Not that birds are scarce. South Dakota alone has more than 14 million pheasants, or something like 70 for every hunter. They just make monkeys out of men with guns. A pheasant will flush 50 yds. out of range, lie frozen while the hunter blunders past inches away, or run maddeningly on ahead, never flying, never presenting a shot. And when a bird is killed, the hunter may never find it among the tangles and hedgerows. In South Dakota last week, longtime Pro Quarterback Bobby Layne and seven friends managed to hit 31 in an afternoon without the aid of a dog—but failed to retrieve twelve in the thick underbrush.
Collies & Champions. There are 500,000 pedigreed bird dogs in the U.S.—silken-haired Irish, English and Gordon setters, springer spaniels (named for their ability to “spring” pheasants from thick brush), high-strung German Weimaraners and Dutch Griffons. Some hunters swear by collies and cockers, and it is not uncommon to find a German shepherd or even a great Dane ranging through the cornfields. But for speed, range, endurance and nose, no dog matches the pointer. A good pointer can scent a bird 100 yds. away. He will hold a quivering point for half an hour or more, and once a pair of pointers named Juno and Pluto stood frozen for a full hour and a quarter while an artist painted their portraits.
Pointer puppies cost anywhere from $100 to $500. But there is always a chance that the dog may turn out to be a champion and pay his own way, like Rig-A-Jig, a five-year-old owned by A. L. (“Pon”) Lippitt of Virginia Beach, Va. This month, in the National Open Pheasant Competition at Baldwinsville, N.Y., Rig-A-Jig pointed six birds in less than two hours—enough to win him $1,600 and the tenth field-trial victory of his career. With nearly 750 professional field trials in the U.S. each year, many a breeder grows wealthy on the winnings and stud fees (up to $200 a service) of his four-legged friends. Alabama’s Clyde Morton, at 65 the dean of U.S. breeders, has won eleven National Bird Dog championships, sells dogs to such fanciers as former Treasury Secretary George Humphrey and British Cine-mogul J. Arthur Rank, once turned down an offer of $8,000 for Palamonium, a liver-and-white pointer that won the 1956 and 1959 Nationals.

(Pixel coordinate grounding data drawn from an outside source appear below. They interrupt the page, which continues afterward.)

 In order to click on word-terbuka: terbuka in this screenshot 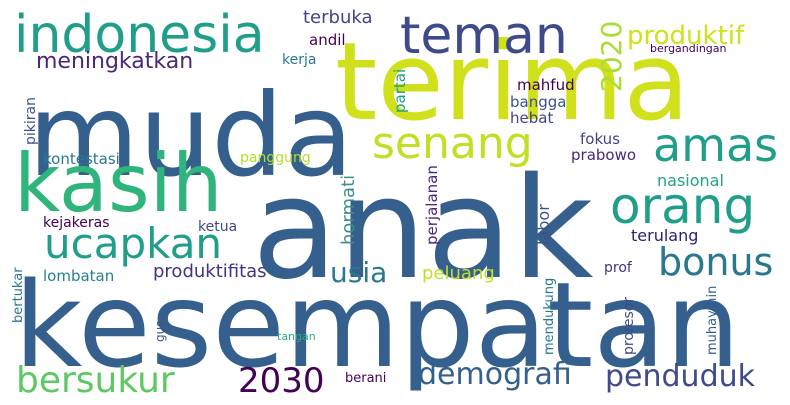, I will do `click(338, 18)`.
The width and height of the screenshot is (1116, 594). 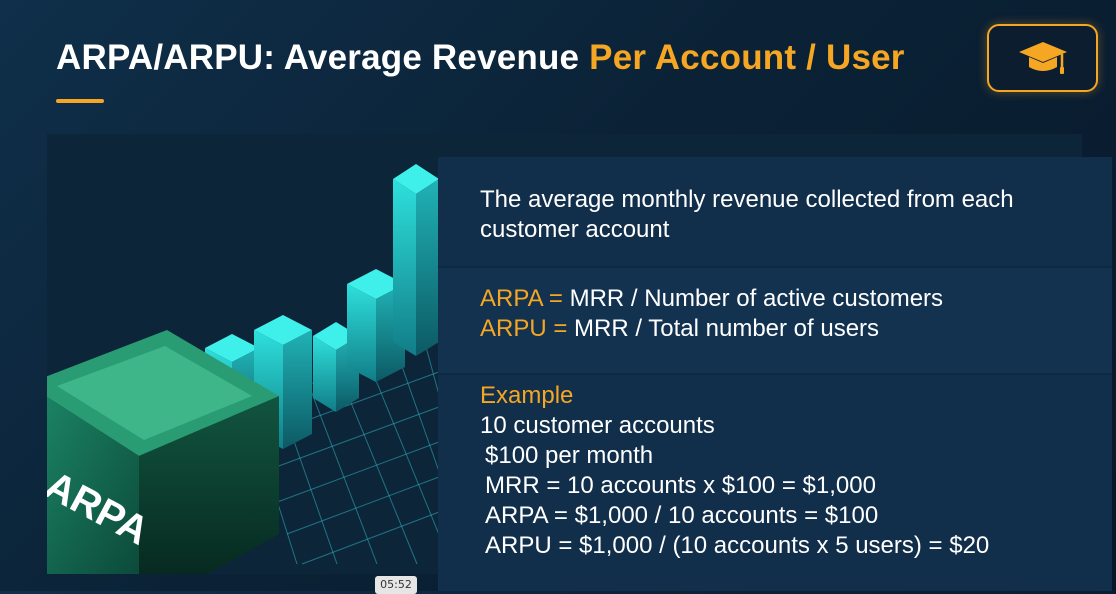 I want to click on arpu-term: ARPU =, so click(x=524, y=328).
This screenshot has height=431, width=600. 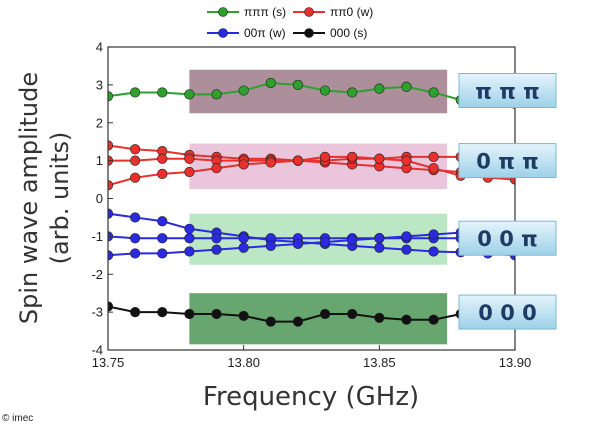 What do you see at coordinates (108, 362) in the screenshot?
I see `x-tick-label: 13.75` at bounding box center [108, 362].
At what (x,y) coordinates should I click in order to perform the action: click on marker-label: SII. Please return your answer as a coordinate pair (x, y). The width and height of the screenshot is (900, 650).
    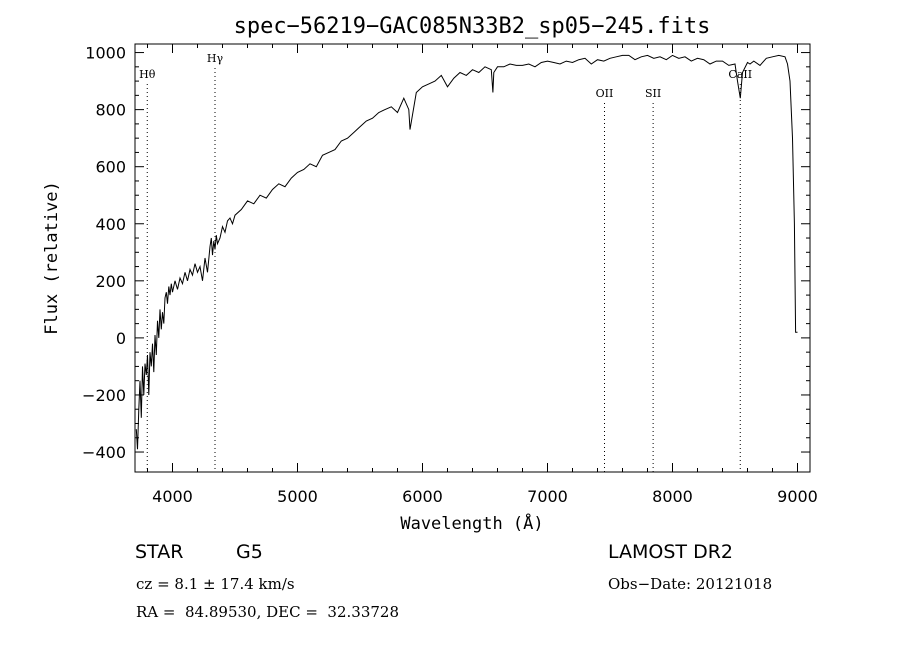
    Looking at the image, I should click on (653, 94).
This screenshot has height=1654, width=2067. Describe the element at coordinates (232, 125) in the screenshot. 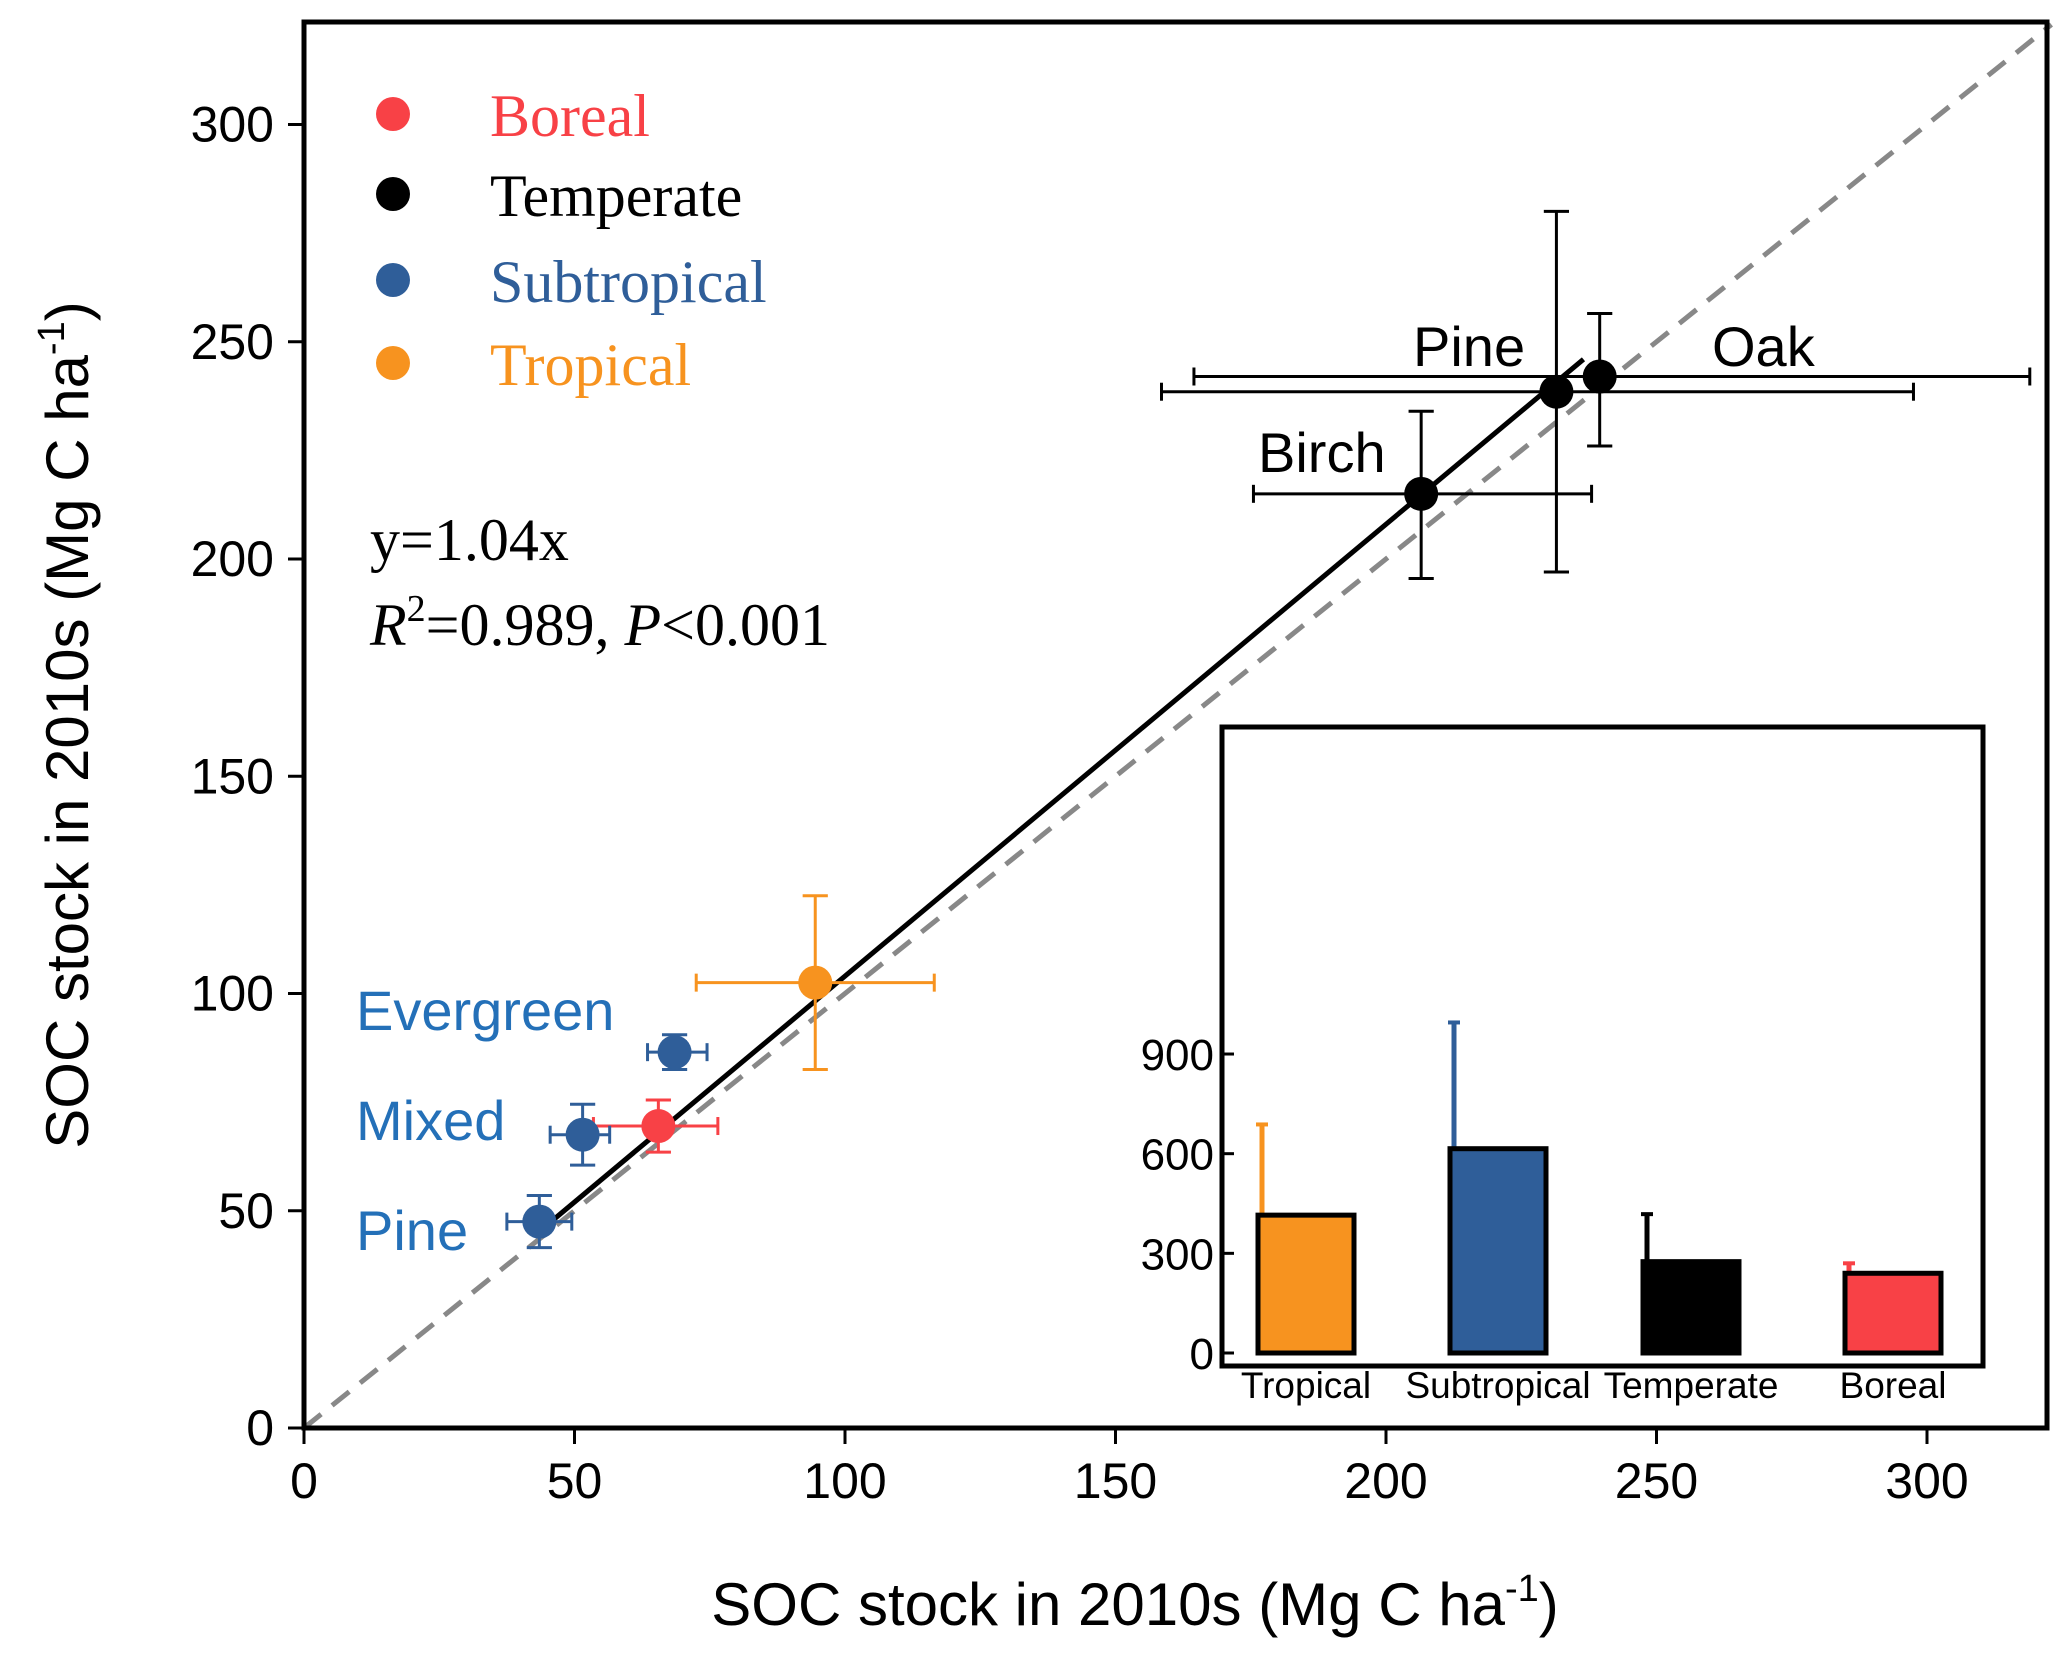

Collars & Chaws. Training a pointer, says Morton, is “like training a child —each one has to be handled differently. You get some of them to work by coaxing and some by whipping, but whichever way, when you’re finished, the dog has to want to work for you.” The process takes anywhere from three months (for ordinary hunting) to ten (for field trials), and costs the owner upwards of $50 a month. It can also be a mighty rough business.
A kennel tack room is no place for the squeamish with its whips, pistols, hoke collars and spike collars. If a dog is gun-shy, the trainer places a feed pan outside the kennel; each time the dog starts to eat—wham!—a shotgun goes off over its head. For “false pointing,” trainers keep a chaw of tobacco handy; when the dog points at air—plop!—the chaw is thrust down its throat. For a dog that insists on mangling downed birds—a cardinal sin—the standard treatment calls for sinking long needles through the carcass of a quail or pheasant.
And then there are times when improvisation is called for. Take Harold Dinges. Vice president of a Kansas City chemical company, Dinges was hunting quail with his company president, and things were a little tense. Dinges was bagging bird after bird, but his boss was 0 for 7. At long last the president downed a quail, and off raced King Victor, Dinges’ brand-new dog, presumably to retrieve the dead bird 60 ft. away. But King Victor forgot his manners, began to munch. Dinges did the only thing he could think of: he leveled his shotgun and fired a charge of light bird shot straight into King Victor’s hind quarters. At last report, Dinges was still vice president.